• _Brano da leggere_:

###

Missione del blog

Il Biri, il socio più anziano titolare della celebre Agenzia (*), ha l'abitudine, da anni, di annotare i suoi pensieri, le sue osservazioni e gli avvenimenti che gli accadono (anche i meno memorabili) in un taccuino che non mostra a nessuno e del quale è gelosissimo.
Ora, avuto il permesso di visionarlo, l'ho trovato per certi versi interessante (come tutto quello che concerne il Biri) e gli ho chiesto perché non lo pubblicasse in un blog. Impresa disperata: il Biri non sa usare nemmeno il telecomando del televisore, figuriamoci il computer! Impietosito ho deciso di aiutarlo e pertanto ecco qui il blog con le pagine del taccuino del Biri che potrete leggere e commentare ricordando sempre che il sottoscritto non si prende alcuna responsabilità del contenuto essendo il suo contributo solamente quello di una collaborazione tecnica e poco più.


Per saperne di più, leggere il post dal titolo: Ouverture.
R.M.

(*) L'Agenzia di Ascolto e Collaborazione Morale della quale parlerò appronditamente in un prossimo futuro su queste pagine.

Roberto Mulinacci

LA SCOMPARSA DI MARIO MONICELLI (30 Novembre 2010)

giovedì 2 dicembre 2010

E così, orgogliosamente solo, ha scelto l’ora e i modi della sua morte. Si è schiantato sull’asfalto e l’ha fatta finita con la vita, quella vita che tanto gli aveva dato ma che ora lo aveva lasciato solo. Mario non ce l’ha fatta ad aspettare; si è guardato intorno, ha visto che non lo vedeva nessuno ed è volato via, giù dalla finestra, in una gelida sera di novembre.
Muore così l’ultimo della generazione dei grandi Registi italiani; molti critici, che ora lo commemorano con parole fin troppo esagerate, lo definirono, a suo tempo, “solo” un solido mestierante, come se nel richiamo al “mestiere” ci fosse qualcosa di spregiativo, o di mediocre, piuttosto che il riconoscimento più alto per uno come lui che sapeva usare le tecniche cinematografiche per quello che c’è di più solido in un film, e cioè volgendole al servizio del racconto. Il pubblico amava i suoi film (come quelli di Risi, di Blasetti, di Comencini, di Zurlini) anche se gli intellettuali in eskimo di casa nostra stravedevano per Antonioni, Bellocchio e Petri (che facevano “cinema con un messaggio”) e poco si interessavano agli altri registi considerati “meno impegnati” e ridotti a fare film meramente commerciali o (la definizione sinistrese è impagabile) “d’evasione”; come a dire film per poveri deficienti.
La gente se ne fregava e affollava all’inverosimile le sale cinematografiche dove davano “Il sorpasso”, “Poveri ma belli”, “Estate violenta”, “I soliti ignoti”, “L’armata Brancaleone”, “Tutti a casa” e tutta una serie di decine di titoli che, in quei irripetibili vent’anni, hanno dato più lustro all’Italia cinematografica che mille entusiastiche recensioni di Cinema Nuovo e Repubblica alle seghe mentali di Bellocchio e company.

###

• _Problema posto 1_: Elenca tutti i titoli di film riportati tra virgolette nel brano da leggere.
• _Problema posto 2_:
Rispondi alle seguenti domande sul brano da leggere.
(a) Chi annota da anni i propri pensieri in un taccuino che non mostra a nessuno?
(b) In quale giorno è datato il post sulla scomparsa di Mario Monicelli?
(c) Per quali registi stravedevano gli intellettuali in eskimo?
• _Problema posto 3_: Riprendi il brano da leggere sulla scomparsa di Mario Monicelli e proseguilo a partire dall'ultima frase riportata.

• _Materiale fornito_:
###

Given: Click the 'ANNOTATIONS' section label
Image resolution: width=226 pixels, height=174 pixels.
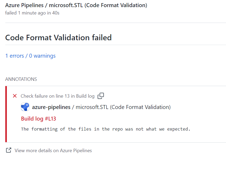Looking at the screenshot, I should tap(21, 79).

###

• _Risposta finale 1_:
- Il sorpasso
- Poveri ma belli
- Estate violenta
- I soliti ignoti
- L'armata Brancaleone
- Tutti a casa

• _Risposta finale 2_:
(a) Il Biri, il socio più anziano titolare dell'Agenzia.
(b) Giovedì 2 dicembre 2010.
(c) Per Antonioni, Bellocchio e Petri.

• _Risposta finale 3_:
Monicelli era uno di loro, uno di quei bravi “mestieranti” che, guarda caso, hanno costruito l’unico cinema nazionalpopolare del dopoguerra e l’unico genere cinematografico prettamente italiano che è tuttora studiato, esportato e copiato (prima di tutti da Hollywwod) in tutto il mondo. (Si dirà: ma il neorealismo, cos’è allora: fuffa? Affatto e molti sono i film di valore di quel genere nato dalle circostanze e dalla penuria del dopoguerra. Solo che non era cinema per il popolo. La gente non apprezzava quei film e faceva le file per i polpettoni melodrammatici di Yvonne Sanson e Amedeo Nazzari; il neorealismo, lungi dall’essere cinema popolare è stato un cinema di e per intellettuali).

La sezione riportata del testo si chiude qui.